Outlook: What to Watch in Coming Quarters





Positive Catalysts



  • Employee Cost Normalisation: Management guidance on whether Q3 spike was one-time or structural

  • Margin Recovery: Return to 22-23% operating margin levels seen in previous quarters

  • Revenue Acceleration: Sustained double-digit top-line growth to leverage fixed costs

  • Order Book Visibility: Strong order inflows indicating demand momentum

  • Capacity Utilisation: Improvement in asset productivity following recent capex




Red Flags to Monitor



  • Continued Margin Erosion: Further decline in operating margins below 18% levels

  • Persistent Cost Pressures: Inability to control employee costs or other operating expenses

  • Revenue Stagnation: Failure to achieve consistent double-digit growth rates

  • Institutional Exodus: Further reduction in FII or MF holdings signalling lost confidence

  • Dividend Cut: Reduction in dividend payout would eliminate key investment rationale





The forward outlook for Forbes Precision hinges critically on management's ability to address the cost control issues that emerged in Q3 FY26. Investors should closely monitor the Q4 FY26 results, expected in April 2026, for signs of margin stabilisation or further deterioration. The company's ability to maintain operating margins above 20% whilst sustaining revenue growth will be the key determinant of whether the current valuation de-rating represents an opportunity or a justified repricing of fundamentals.

§ ASSIGNMENT
When does the outlook text say the Q4 FY26 results are expected?

§ INFORMATION GIVEN

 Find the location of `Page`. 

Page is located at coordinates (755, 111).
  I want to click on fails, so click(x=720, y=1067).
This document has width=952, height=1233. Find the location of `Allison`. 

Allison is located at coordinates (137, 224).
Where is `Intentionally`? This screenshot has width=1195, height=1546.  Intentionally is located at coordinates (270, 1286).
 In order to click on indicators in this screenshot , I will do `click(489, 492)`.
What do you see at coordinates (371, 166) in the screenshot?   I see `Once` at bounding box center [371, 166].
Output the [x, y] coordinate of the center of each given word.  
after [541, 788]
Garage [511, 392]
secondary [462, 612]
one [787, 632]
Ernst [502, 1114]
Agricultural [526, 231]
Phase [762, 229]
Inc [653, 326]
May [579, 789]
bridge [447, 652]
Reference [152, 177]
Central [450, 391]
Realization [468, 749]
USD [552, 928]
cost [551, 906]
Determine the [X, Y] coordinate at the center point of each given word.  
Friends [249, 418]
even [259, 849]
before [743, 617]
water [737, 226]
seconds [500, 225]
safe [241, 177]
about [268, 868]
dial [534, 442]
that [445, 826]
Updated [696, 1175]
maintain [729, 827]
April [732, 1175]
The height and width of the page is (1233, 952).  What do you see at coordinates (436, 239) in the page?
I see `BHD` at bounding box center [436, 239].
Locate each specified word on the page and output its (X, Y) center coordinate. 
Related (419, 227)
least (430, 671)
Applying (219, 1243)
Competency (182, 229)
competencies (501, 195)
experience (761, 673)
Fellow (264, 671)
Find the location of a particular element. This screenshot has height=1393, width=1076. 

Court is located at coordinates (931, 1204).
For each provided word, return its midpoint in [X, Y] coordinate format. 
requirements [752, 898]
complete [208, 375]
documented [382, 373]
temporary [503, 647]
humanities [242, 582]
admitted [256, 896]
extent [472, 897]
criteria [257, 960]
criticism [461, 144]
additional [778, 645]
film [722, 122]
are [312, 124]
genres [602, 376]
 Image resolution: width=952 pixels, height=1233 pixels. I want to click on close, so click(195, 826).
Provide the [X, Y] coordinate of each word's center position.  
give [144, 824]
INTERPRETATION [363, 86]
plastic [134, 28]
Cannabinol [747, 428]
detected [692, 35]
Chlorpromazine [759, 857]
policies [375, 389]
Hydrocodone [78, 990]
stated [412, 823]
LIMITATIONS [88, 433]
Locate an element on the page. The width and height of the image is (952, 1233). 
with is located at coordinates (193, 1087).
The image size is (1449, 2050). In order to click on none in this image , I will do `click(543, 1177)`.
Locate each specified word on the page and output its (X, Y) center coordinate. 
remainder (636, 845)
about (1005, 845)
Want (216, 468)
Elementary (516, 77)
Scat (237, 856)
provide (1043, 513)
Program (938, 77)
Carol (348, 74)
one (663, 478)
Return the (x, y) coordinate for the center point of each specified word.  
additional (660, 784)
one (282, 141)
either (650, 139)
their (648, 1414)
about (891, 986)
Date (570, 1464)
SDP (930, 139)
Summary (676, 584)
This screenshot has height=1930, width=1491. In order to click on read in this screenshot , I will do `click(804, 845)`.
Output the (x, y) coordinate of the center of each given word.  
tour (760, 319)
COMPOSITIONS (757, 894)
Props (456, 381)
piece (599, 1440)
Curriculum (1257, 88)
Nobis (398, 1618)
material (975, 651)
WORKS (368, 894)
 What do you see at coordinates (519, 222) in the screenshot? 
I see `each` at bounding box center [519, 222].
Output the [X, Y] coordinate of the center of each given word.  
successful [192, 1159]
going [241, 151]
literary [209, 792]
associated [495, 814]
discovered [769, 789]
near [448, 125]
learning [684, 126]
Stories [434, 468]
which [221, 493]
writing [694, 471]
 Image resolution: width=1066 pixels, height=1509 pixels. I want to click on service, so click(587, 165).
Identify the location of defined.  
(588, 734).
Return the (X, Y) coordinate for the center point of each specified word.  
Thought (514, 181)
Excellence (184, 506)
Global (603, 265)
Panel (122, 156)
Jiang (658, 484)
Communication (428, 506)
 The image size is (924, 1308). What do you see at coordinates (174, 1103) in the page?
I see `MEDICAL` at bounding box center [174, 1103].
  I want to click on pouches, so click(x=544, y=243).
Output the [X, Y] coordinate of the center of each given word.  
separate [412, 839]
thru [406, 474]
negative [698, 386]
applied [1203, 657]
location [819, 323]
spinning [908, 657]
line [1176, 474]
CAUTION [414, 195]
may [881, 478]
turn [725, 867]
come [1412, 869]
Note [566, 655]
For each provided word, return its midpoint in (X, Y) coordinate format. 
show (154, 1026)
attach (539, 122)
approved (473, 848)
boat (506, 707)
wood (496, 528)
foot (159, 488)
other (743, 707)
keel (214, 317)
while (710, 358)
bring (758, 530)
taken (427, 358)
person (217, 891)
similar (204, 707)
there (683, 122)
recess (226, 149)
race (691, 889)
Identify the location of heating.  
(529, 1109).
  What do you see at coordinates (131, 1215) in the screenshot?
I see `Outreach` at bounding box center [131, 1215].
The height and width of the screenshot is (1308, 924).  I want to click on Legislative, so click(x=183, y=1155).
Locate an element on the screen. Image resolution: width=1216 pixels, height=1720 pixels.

§ TASK RESULT
In April 2026.